** Information shown follows **

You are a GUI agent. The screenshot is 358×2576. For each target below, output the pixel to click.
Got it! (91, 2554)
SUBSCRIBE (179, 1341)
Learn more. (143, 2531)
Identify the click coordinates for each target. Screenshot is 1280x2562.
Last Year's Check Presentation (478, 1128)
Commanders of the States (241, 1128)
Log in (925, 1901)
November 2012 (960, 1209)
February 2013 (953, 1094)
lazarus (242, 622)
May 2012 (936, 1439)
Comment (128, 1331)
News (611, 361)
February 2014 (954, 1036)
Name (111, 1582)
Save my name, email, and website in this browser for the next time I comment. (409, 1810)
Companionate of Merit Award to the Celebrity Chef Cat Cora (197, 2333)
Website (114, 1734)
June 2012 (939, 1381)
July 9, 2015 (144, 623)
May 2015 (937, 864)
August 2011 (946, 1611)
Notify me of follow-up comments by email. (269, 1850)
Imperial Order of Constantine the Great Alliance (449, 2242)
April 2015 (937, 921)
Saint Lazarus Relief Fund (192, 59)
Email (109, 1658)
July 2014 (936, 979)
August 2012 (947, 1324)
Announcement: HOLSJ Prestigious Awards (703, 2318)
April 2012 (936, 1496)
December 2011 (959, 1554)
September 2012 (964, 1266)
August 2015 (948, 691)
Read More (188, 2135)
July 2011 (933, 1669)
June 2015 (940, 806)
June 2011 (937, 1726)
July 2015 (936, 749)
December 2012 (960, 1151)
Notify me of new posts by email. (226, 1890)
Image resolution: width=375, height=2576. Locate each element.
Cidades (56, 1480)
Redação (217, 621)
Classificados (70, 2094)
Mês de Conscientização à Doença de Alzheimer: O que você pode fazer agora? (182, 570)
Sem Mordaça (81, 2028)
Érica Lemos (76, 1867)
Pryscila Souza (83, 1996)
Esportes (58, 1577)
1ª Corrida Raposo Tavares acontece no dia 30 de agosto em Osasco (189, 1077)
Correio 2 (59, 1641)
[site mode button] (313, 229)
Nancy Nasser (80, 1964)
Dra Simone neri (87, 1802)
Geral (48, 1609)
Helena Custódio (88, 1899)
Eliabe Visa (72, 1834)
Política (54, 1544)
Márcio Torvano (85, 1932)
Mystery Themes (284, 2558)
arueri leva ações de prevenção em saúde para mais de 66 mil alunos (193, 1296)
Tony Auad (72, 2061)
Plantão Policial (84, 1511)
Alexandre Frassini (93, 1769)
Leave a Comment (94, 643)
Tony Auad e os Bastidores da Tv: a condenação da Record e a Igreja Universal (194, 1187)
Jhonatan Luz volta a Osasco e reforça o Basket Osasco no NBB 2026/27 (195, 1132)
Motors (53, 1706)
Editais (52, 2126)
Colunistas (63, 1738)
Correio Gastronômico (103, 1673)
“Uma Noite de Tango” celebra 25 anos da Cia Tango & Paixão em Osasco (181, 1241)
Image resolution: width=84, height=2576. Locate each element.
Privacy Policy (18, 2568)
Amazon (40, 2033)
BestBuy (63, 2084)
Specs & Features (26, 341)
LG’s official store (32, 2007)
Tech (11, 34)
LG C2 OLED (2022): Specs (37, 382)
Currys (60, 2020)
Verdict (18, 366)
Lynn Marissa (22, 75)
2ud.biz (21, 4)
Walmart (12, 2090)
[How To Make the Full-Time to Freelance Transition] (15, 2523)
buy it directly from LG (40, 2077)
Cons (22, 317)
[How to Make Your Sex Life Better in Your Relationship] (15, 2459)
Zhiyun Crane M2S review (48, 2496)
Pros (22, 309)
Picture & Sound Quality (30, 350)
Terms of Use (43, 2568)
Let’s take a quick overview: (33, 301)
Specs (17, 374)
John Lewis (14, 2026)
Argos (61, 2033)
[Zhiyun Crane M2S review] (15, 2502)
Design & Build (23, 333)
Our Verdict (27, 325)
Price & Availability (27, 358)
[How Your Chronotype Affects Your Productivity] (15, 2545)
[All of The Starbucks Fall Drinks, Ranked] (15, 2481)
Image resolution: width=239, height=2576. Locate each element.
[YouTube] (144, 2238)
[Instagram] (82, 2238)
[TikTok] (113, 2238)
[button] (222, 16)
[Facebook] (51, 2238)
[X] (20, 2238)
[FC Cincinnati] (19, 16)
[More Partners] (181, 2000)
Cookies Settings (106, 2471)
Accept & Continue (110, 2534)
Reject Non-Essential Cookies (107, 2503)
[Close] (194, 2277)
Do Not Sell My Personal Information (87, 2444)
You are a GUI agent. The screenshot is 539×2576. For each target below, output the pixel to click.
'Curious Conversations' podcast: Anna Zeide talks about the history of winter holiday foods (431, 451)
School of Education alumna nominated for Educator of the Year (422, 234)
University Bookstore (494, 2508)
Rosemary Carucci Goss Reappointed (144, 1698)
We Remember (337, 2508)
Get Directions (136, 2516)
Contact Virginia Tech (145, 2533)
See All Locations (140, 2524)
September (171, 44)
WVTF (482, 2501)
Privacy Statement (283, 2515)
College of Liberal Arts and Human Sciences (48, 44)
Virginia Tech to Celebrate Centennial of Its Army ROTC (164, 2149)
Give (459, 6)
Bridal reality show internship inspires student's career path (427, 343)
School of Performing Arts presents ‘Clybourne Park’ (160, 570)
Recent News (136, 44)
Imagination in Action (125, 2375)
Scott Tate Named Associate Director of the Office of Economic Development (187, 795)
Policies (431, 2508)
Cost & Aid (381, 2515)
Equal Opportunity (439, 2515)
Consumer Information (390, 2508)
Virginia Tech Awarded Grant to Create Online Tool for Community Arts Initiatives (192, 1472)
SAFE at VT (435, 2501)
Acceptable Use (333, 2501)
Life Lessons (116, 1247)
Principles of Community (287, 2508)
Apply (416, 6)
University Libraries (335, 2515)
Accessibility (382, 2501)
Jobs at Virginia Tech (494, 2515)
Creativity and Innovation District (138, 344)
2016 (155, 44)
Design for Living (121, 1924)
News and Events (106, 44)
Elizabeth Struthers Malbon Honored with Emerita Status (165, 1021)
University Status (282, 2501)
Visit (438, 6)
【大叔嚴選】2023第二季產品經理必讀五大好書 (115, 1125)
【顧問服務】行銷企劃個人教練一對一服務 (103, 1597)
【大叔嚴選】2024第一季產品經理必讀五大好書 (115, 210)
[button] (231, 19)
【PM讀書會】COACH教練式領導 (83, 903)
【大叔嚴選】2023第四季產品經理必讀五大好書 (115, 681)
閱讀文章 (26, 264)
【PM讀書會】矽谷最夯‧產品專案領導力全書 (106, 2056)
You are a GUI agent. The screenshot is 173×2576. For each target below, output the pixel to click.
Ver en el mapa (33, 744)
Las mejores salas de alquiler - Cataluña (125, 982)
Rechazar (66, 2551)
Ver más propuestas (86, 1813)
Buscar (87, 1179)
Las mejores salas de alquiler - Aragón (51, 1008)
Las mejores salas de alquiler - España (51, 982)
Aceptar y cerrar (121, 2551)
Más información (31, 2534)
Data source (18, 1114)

** End of Information shown **

Every entry that appears above should be duplicated exactly.

You are a GUI agent. The screenshot is 358×2576. For each target below, output the pixel to click.
Got it! (91, 2554)
SUBSCRIBE (179, 1341)
Learn more. (143, 2531)
Identify the click coordinates for each target. Screenshot is 1280x2562.
Last Year's Check Presentation (478, 1128)
Commanders of the States (241, 1128)
Log in (925, 1901)
November 2012 (960, 1209)
February 2013 (953, 1094)
lazarus (242, 622)
May 2012 (936, 1439)
Comment (128, 1331)
News (611, 361)
February 2014 (954, 1036)
Name (111, 1582)
Save my name, email, and website in this browser for the next time I comment. (409, 1810)
Companionate of Merit Award to the Celebrity Chef Cat Cora (197, 2333)
Website (114, 1734)
June 2012 (939, 1381)
July 9, 2015 (144, 623)
May 2015 (937, 864)
August 2011 (946, 1611)
Notify me of follow-up comments by email. (269, 1850)
Imperial Order of Constantine the Great Alliance (449, 2242)
April 2015 (937, 921)
Saint Lazarus Relief Fund (192, 59)
Email (109, 1658)
July 2014 (936, 979)
August 2012 (947, 1324)
Announcement: HOLSJ Prestigious Awards (703, 2318)
April 2012 (936, 1496)
December 2011 (959, 1554)
September 2012 (964, 1266)
August 2015 (948, 691)
Read More (188, 2135)
July 2011 (933, 1669)
June 2015 (940, 806)
June 2011 (937, 1726)
July 2015 (936, 749)
December 2012 (960, 1151)
Notify me of new posts by email. (226, 1890)
Image resolution: width=375, height=2576. Locate each element.
Cidades (56, 1480)
Redação (217, 621)
Classificados (70, 2094)
Mês de Conscientização à Doença de Alzheimer: O que você pode fazer agora? (182, 570)
Sem Mordaça (81, 2028)
Érica Lemos (76, 1867)
Pryscila Souza (83, 1996)
Esportes (58, 1577)
1ª Corrida Raposo Tavares acontece no dia 30 de agosto em Osasco (189, 1077)
Correio 2 (59, 1641)
[site mode button] (313, 229)
Nancy Nasser (80, 1964)
Dra Simone neri (87, 1802)
Geral (48, 1609)
Helena Custódio (88, 1899)
Eliabe Visa (72, 1834)
Política (54, 1544)
Márcio Torvano (85, 1932)
Mystery Themes (284, 2558)
arueri leva ações de prevenção em saúde para mais de 66 mil alunos (193, 1296)
Tony Auad (72, 2061)
Plantão Policial (84, 1511)
Alexandre Frassini (93, 1769)
Leave a Comment (94, 643)
Tony Auad e os Bastidores da Tv: a condenação da Record e a Igreja Universal (194, 1187)
Jhonatan Luz volta a Osasco e reforça o Basket Osasco no NBB 2026/27 (195, 1132)
Motors (53, 1706)
Editais (52, 2126)
Colunistas (63, 1738)
Correio Gastronômico (103, 1673)
“Uma Noite de Tango” celebra 25 anos da Cia Tango & Paixão em Osasco (181, 1241)
Image resolution: width=84, height=2576. Locate each element.
Privacy Policy (18, 2568)
Amazon (40, 2033)
BestBuy (63, 2084)
Specs & Features (26, 341)
LG’s official store (32, 2007)
Tech (11, 34)
LG C2 OLED (2022): Specs (37, 382)
Currys (60, 2020)
Verdict (18, 366)
Lynn Marissa (22, 75)
2ud.biz (21, 4)
Walmart (12, 2090)
[How To Make the Full-Time to Freelance Transition] (15, 2523)
buy it directly from LG (40, 2077)
Cons (22, 317)
[How to Make Your Sex Life Better in Your Relationship] (15, 2459)
Zhiyun Crane M2S review (48, 2496)
Pros (22, 309)
Picture & Sound Quality (30, 350)
Terms of Use (43, 2568)
Let’s take a quick overview: (33, 301)
Specs (17, 374)
John Lewis (14, 2026)
Argos (61, 2033)
[Zhiyun Crane M2S review] (15, 2502)
Design & Build (23, 333)
Our Verdict (27, 325)
Price & Availability (27, 358)
[How Your Chronotype Affects Your Productivity] (15, 2545)
[All of The Starbucks Fall Drinks, Ranked] (15, 2481)
Image resolution: width=239, height=2576. Locate each element.
[YouTube] (144, 2238)
[Instagram] (82, 2238)
[TikTok] (113, 2238)
[button] (222, 16)
[Facebook] (51, 2238)
[X] (20, 2238)
[FC Cincinnati] (19, 16)
[More Partners] (181, 2000)
Cookies Settings (106, 2471)
Accept & Continue (110, 2534)
Reject Non-Essential Cookies (107, 2503)
[Close] (194, 2277)
Do Not Sell My Personal Information (87, 2444)
You are a GUI agent. The screenshot is 539×2576. For each target below, output the pixel to click.
'Curious Conversations' podcast: Anna Zeide talks about the history of winter holiday foods (431, 451)
School of Education alumna nominated for Educator of the Year (422, 234)
University Bookstore (494, 2508)
Rosemary Carucci Goss Reappointed (144, 1698)
We Remember (337, 2508)
Get Directions (136, 2516)
Contact Virginia Tech (145, 2533)
See All Locations (140, 2524)
September (171, 44)
WVTF (482, 2501)
Privacy Statement (283, 2515)
College of Liberal Arts and Human Sciences (48, 44)
Virginia Tech to Celebrate Centennial of Its Army ROTC (164, 2149)
Give (459, 6)
Bridal reality show internship inspires student's career path (427, 343)
School of Performing Arts presents ‘Clybourne Park’ (160, 570)
Recent News (136, 44)
Imagination in Action (125, 2375)
Scott Tate Named Associate Director of the Office of Economic Development (187, 795)
Policies (431, 2508)
Cost & Aid (381, 2515)
Equal Opportunity (439, 2515)
Consumer Information (390, 2508)
Virginia Tech Awarded Grant to Create Online Tool for Community Arts Initiatives (192, 1472)
SAFE at VT (435, 2501)
Acceptable Use (333, 2501)
Life Lessons (116, 1247)
Principles of Community (287, 2508)
Apply (416, 6)
University Libraries (335, 2515)
Accessibility (382, 2501)
Jobs at Virginia Tech (494, 2515)
Creativity and Innovation District (138, 344)
2016 (155, 44)
Design for Living (121, 1924)
News and Events (106, 44)
Elizabeth Struthers Malbon Honored with Emerita Status (165, 1021)
University Status (282, 2501)
Visit (438, 6)
【大叔嚴選】2023第二季產品經理必讀五大好書 (115, 1125)
【顧問服務】行銷企劃個人教練一對一服務 (103, 1597)
【大叔嚴選】2024第一季產品經理必讀五大好書 (115, 210)
[button] (231, 19)
【PM讀書會】COACH教練式領導 (83, 903)
【大叔嚴選】2023第四季產品經理必讀五大好書 (115, 681)
閱讀文章 (26, 264)
【PM讀書會】矽谷最夯‧產品專案領導力全書 (106, 2056)
You are a GUI agent. The screenshot is 173×2576. For each target below, output the pixel to click.
Ver en el mapa (33, 744)
Las mejores salas de alquiler - Cataluña (125, 982)
Rechazar (66, 2551)
Ver más propuestas (86, 1813)
Buscar (87, 1179)
Las mejores salas de alquiler - Aragón (51, 1008)
Las mejores salas de alquiler - España (51, 982)
Aceptar y cerrar (121, 2551)
Más información (31, 2534)
Data source (18, 1114)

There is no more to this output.